目的 A —
次の三つの記述(i)〜(iii)が誘導位置センサの説明文と合っているかを判定してください。それぞれ「はい」か「いいえ」で答え、決め手となる本文の語句をそのまま引用してください。
(i) 第1の受信コイルは奇数個のループを含む。
(ii) カプラは導電性材料でできている。
(iii) 第2の受信コイルは、第1の受信コイルから180/N度だけ角度をずらして配置される。
目的 B — 誘導位置センサの説明文を、最後の文の後から書き継いでください。

提示テキスト —
:::
説明

誘導位置センサ

高周波電流源によって通電される送信コイルを備えたロータリポジションセンサを提供する。第1の受信コイルは偶数のN個のループを含み、第1の受信コイルの有する隣接するループは逆方向に巻かれている。第2の受信コイルはまた、N個のループを含み、隣接するループは逆方向に巻かれている。さらに、第2の受信コイルは、第1の受信コイルから180/N度だけ角度を付けてオフセットされる。導電性材料からなる非円形カプラは、カプラ要素が第1および第2の受信コイルの少なくとも一部上に重なるように、コイルに対して回転可能に装着される。回路は、第1および第2の受信コイルからの出力信号を処理し、カプラの回転位置を表わす出力信号を生成する。

【発明の詳細な説明】
【技術分野】
【0001】
関連する出願の相互参照
この出願は、2010年1月25日に出願されこの明細書中に引用により援用される米国仮特許出願連続番号第61/297,841号の優先権を主張する。
:::
データ —
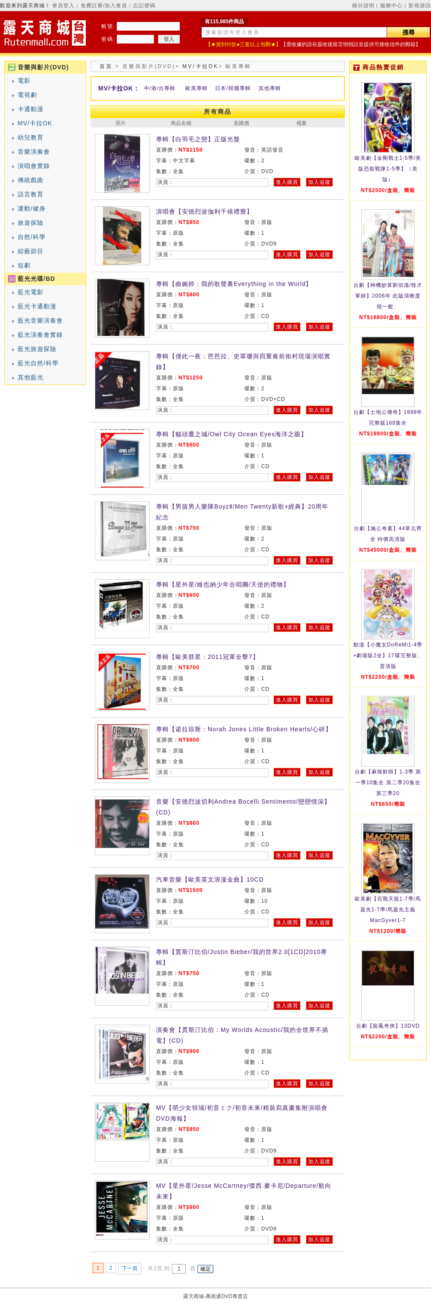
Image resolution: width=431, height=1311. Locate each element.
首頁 (106, 66)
:::
解答 A —
(i) いいえ。「第1の受信コイルは偶数のN個のループを含み」
(ii) はい。「導電性材料からなる非円形カプラ」
(iii) はい。「第2の受信コイルは、第1の受信コイルから180/N度だけ角度を付けてオフセットされる」

解答 B —
【0002】
発明の背景
I.発明の分野
この発明は概して回転センサに関する。
【背景技術】
【0003】
II.関連技術の説明
自動車車両においては、スロットルペダルは、従来より、ケーブルによって機械的にエンジンスロットルに接続されている。しかしながら、現代の車両においては、スロットルポジションセンサがペダルに機械的に接続されており、スロットルペダルの押下げ度合いを示す電気信号を生成する。このようなシステムはしばしば「フライ・バイ・ワイヤ(fly by wire)」システムと称される。
【0004】
或る種の公知のスロットルポジションセンサにおいては、センサは送信コイルまたはエキサイタコイルを含む。この送信コイルまたはエキサイタコイルは、高周波源によって励磁され、高周波源の周波数で電磁放射を発生させる。さらに、この送信コイルは典型的には円形パターンに配置されるが、但し、他のパターン構成が代替的に用いられてもよい。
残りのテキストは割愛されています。